- _Challenge_
Render everything from the start of the data down to the line containing "(x=1277, y=20)", inclusive, as a JSON list of strings with one string per line and blank lines omitted. Leave the pictures out of the answer.

- _Supplied data_
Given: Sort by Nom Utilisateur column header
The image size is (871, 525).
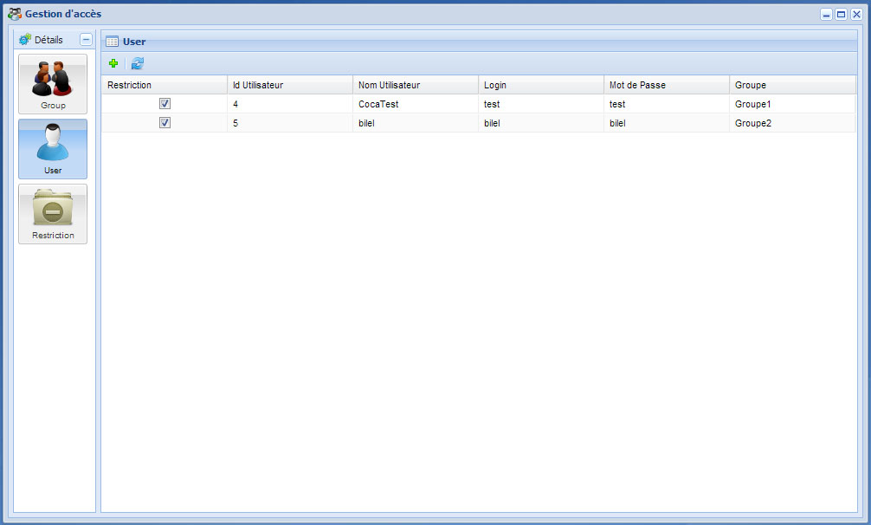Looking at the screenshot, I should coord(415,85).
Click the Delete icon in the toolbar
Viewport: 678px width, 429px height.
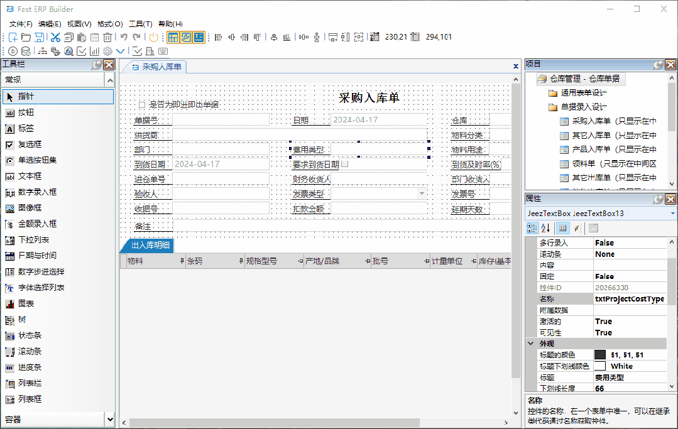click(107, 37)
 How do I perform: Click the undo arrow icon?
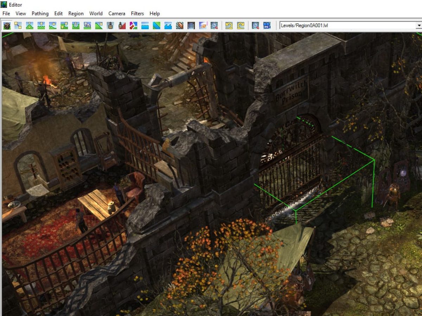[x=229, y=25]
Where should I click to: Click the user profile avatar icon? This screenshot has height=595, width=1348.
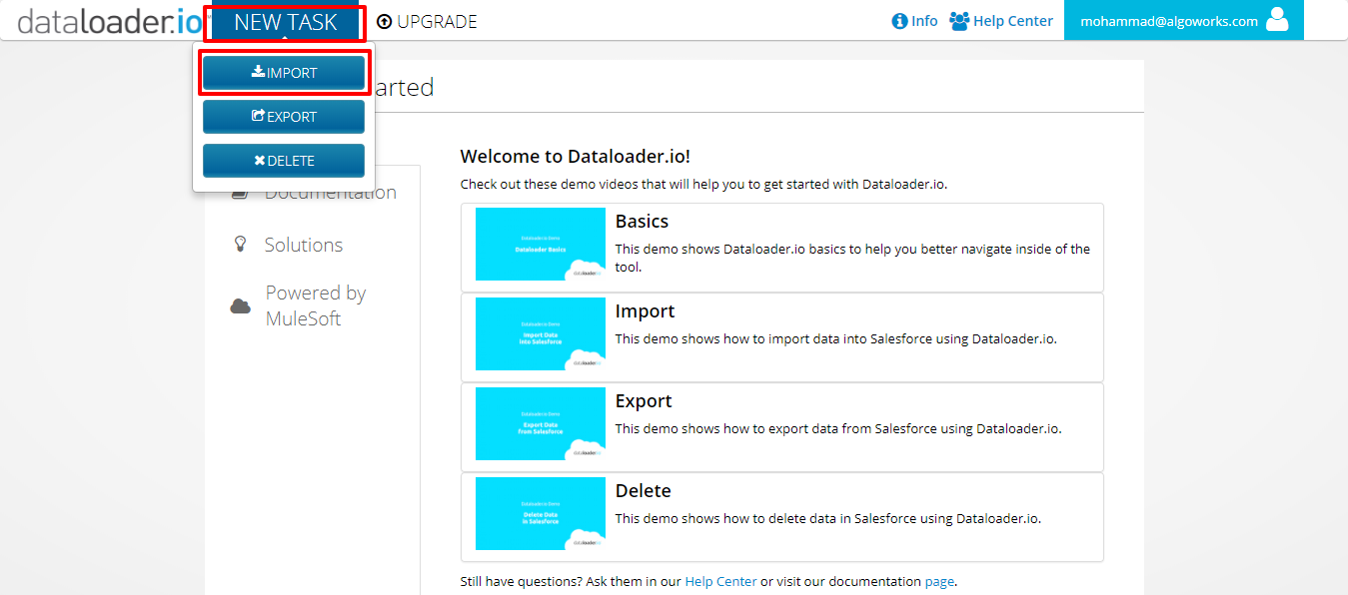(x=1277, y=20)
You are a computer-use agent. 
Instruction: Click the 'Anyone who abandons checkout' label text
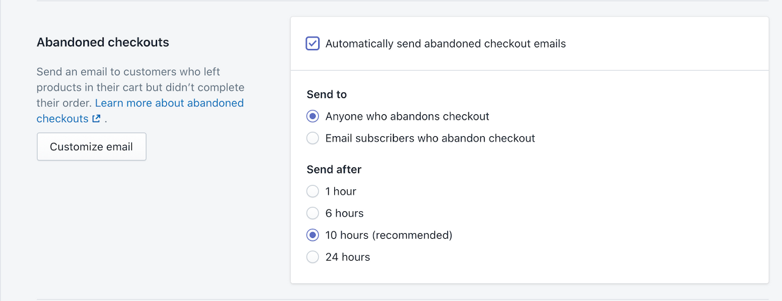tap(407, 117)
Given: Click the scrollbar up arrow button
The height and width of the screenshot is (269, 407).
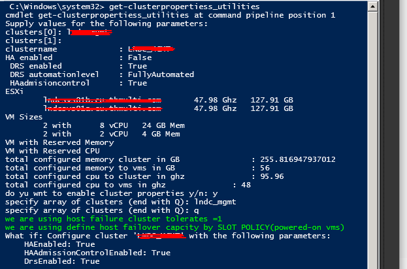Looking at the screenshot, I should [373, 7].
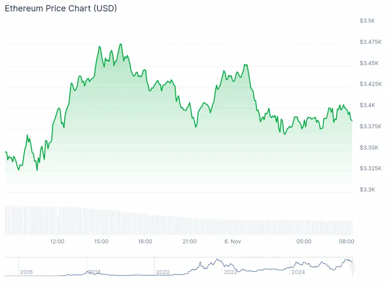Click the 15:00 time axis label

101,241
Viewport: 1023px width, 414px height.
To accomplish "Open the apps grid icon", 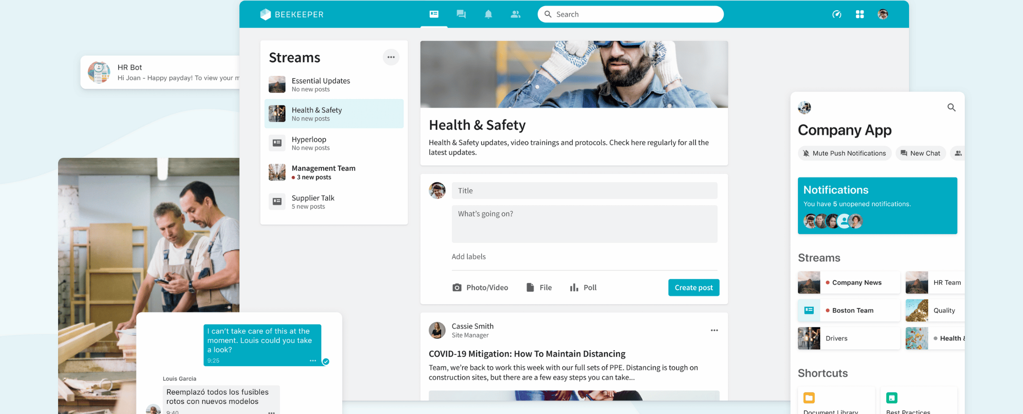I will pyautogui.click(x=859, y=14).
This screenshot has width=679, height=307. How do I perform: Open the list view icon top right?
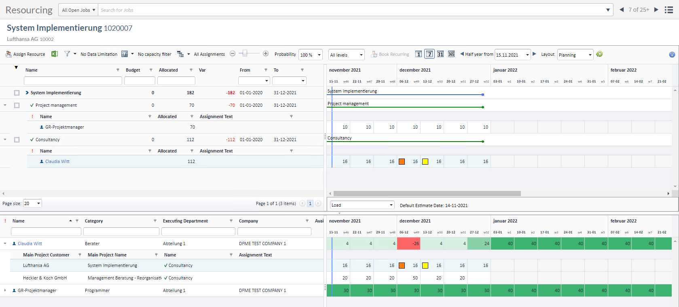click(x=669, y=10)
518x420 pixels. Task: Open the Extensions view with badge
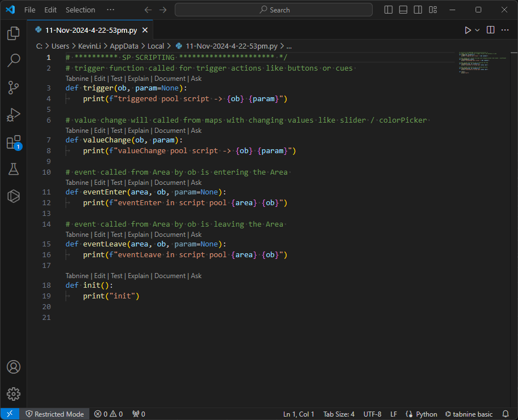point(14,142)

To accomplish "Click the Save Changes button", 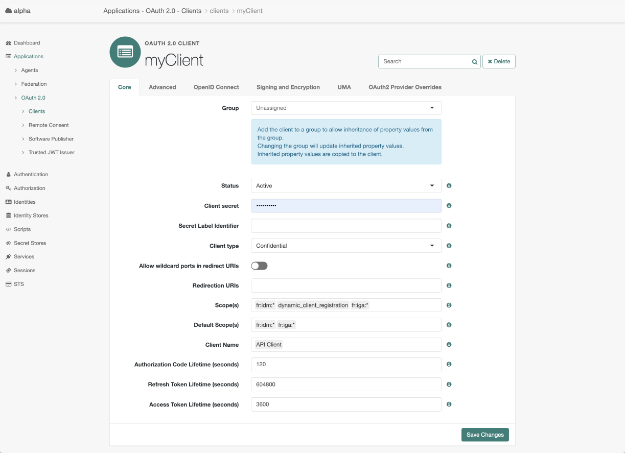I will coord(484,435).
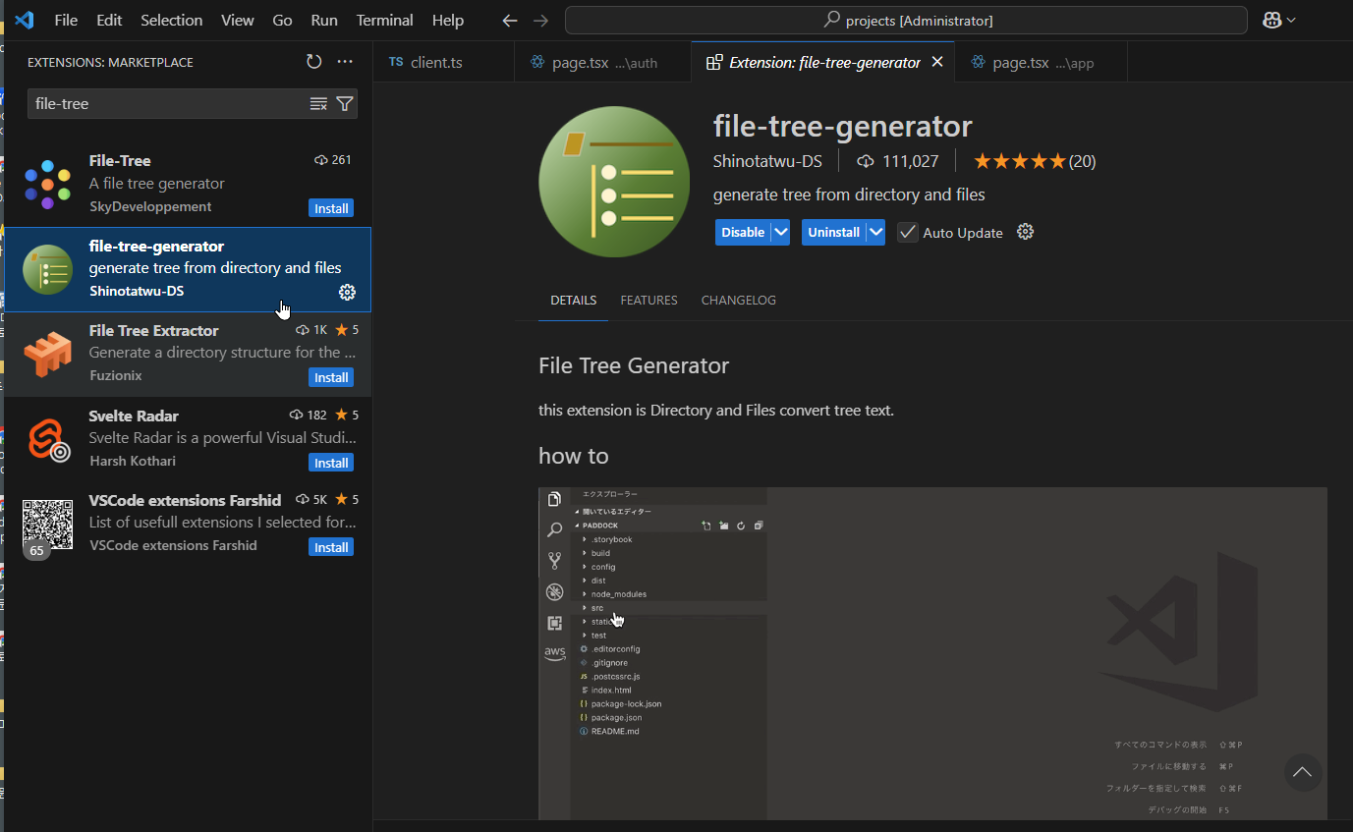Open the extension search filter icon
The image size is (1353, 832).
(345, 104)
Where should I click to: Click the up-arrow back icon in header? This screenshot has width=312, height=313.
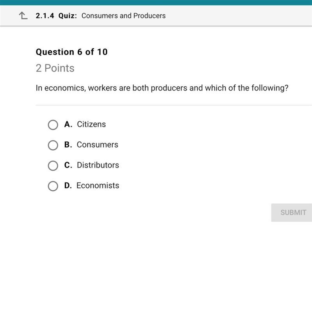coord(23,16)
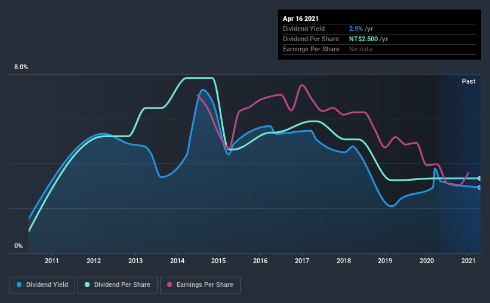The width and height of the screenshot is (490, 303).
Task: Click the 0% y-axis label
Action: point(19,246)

- _Result of the exercise_
[
  "Given: Sort by Nom Utilisateur column header",
  "The image size is (871, 525).",
  "Looking at the screenshot, I should coord(415,85).",
  "Click the Delete icon in the toolbar",
  "Viewport: 678px width, 429px height.",
  "click(107, 37)",
  " How do I perform: Click the undo arrow icon?",
  "[x=229, y=25]",
  "Where should I click to: Click the user profile avatar icon? This screenshot has height=595, width=1348.",
  "(x=1277, y=20)"
]